Digital Planning’s new research guide, Bridging the Digital Delivery Gap in Manufacturing, is built on original interviews with leaders from more than 80 UK organisations. 

Supported by East Midlands Chamber of commerce, the guide is part of a sustained regional effort to help manufacturers build the operational foundations needed for AI adoption.

It examines why so many manufacturing businesses still rely on clipboards, spreadsheets and informal judgement to run day-to-day operations.

The research shows a clear pattern – organisations that make progress do not start with technology, they start with decisions.

By mapping the specific choices that drive cost, lead time and customer satisfaction, fixing data visibility first, and then layering in automation and AI where the foundations are solid. 

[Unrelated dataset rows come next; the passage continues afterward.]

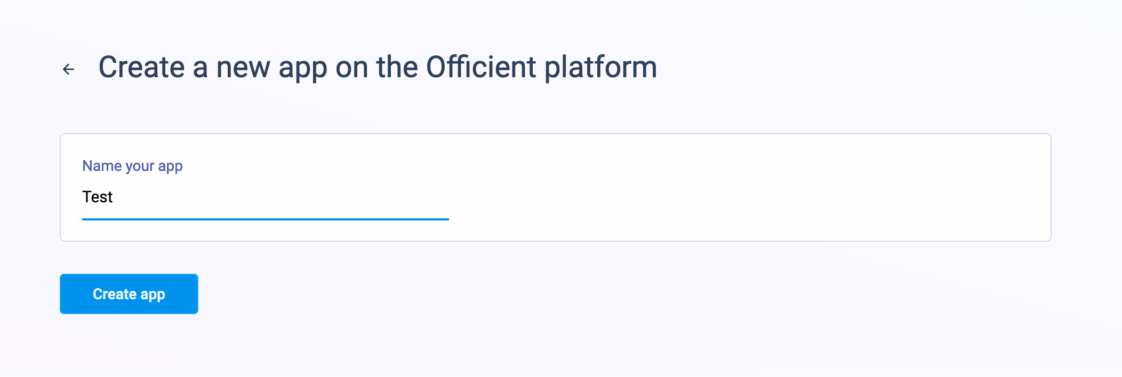Click the word 'app' on the blue button
This screenshot has height=377, width=1122.
coord(153,294)
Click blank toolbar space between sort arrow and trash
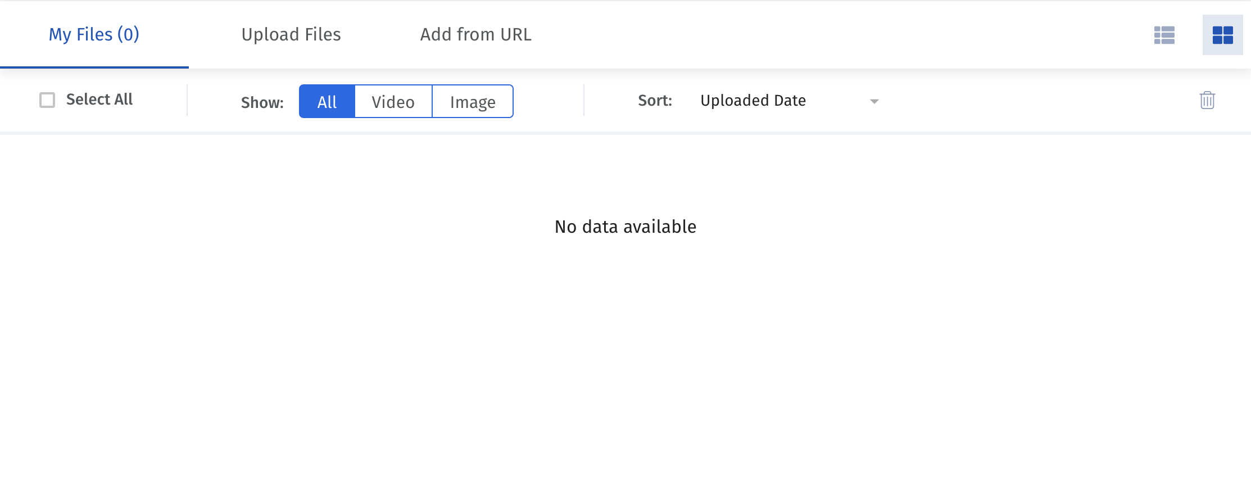Image resolution: width=1251 pixels, height=497 pixels. coord(1040,101)
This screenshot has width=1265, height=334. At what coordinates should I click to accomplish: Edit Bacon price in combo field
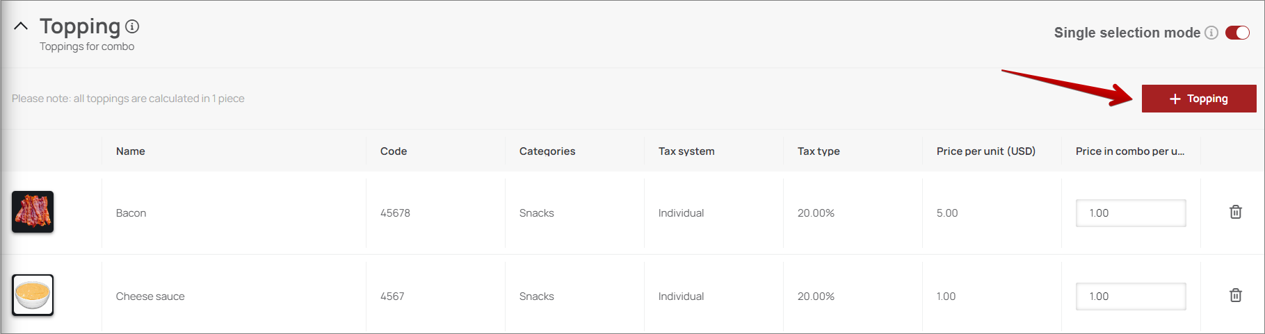pos(1130,213)

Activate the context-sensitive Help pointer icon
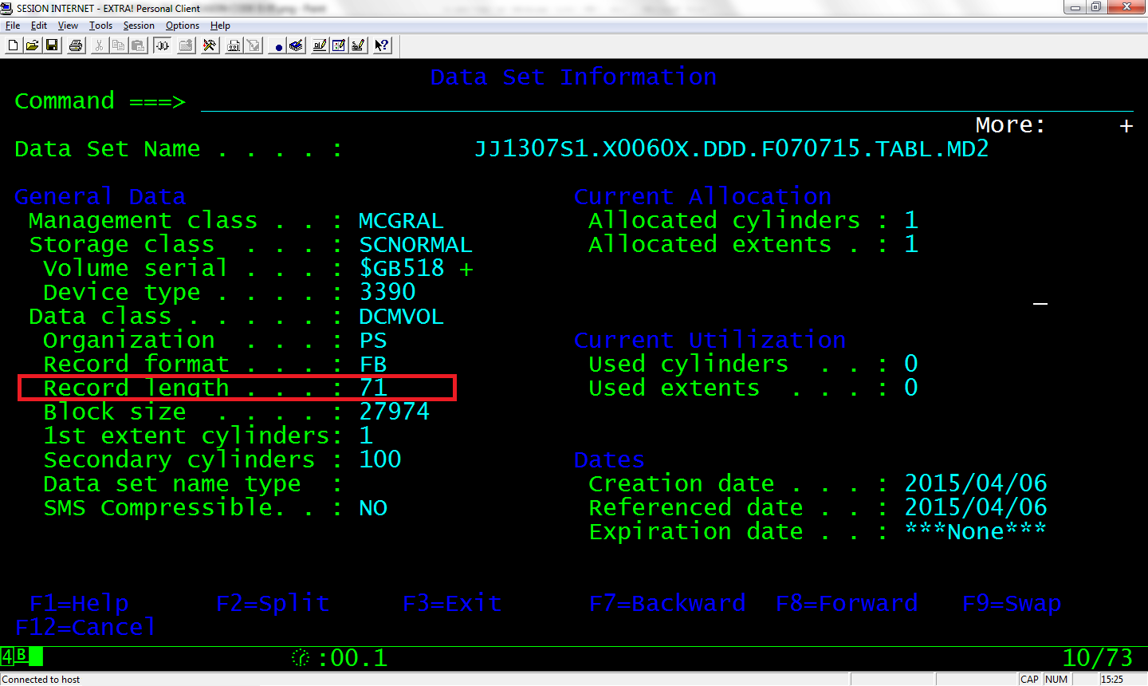click(x=383, y=45)
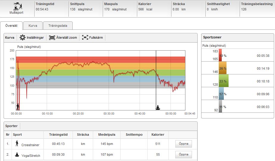Switch to the Kurva tab

pyautogui.click(x=33, y=26)
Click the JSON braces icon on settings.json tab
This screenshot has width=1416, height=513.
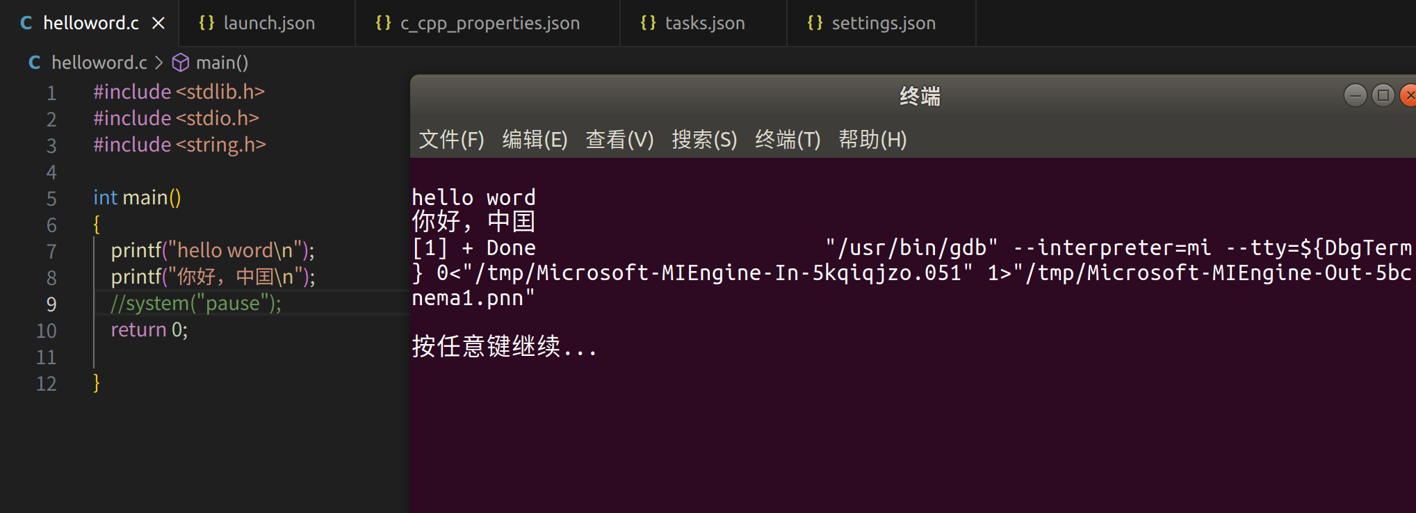click(x=815, y=23)
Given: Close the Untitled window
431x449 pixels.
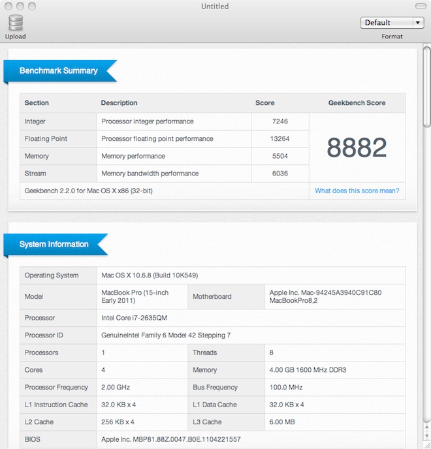Looking at the screenshot, I should 8,6.
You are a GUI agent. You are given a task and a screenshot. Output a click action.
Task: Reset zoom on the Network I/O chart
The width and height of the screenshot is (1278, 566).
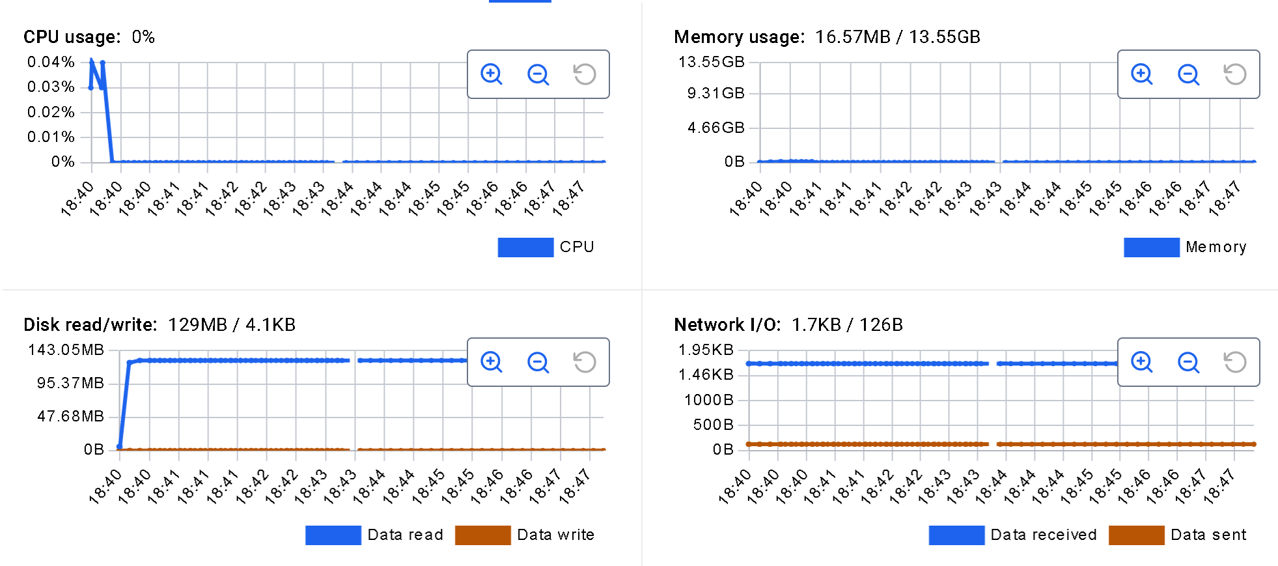pos(1234,362)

Those that do not follow this sequence invest in dashboards teams don’t implement and systems that add complexity rather than remove it.

The guide sets out a practical five-step, 90-day playbook designed for manufacturers who cannot absorb the risk of a multi-year transformation. 

It draws on real client outcomes, including a case in which AI-driven workflow automation cut response times by 58% and governance activity by 75%.

With 86% planned growth in annual business investment targeted by 2035 under the UK’s Advanced Manufacturing Sector Plan, the window to build competitive advantage through early adoption is open – but not indefinitely.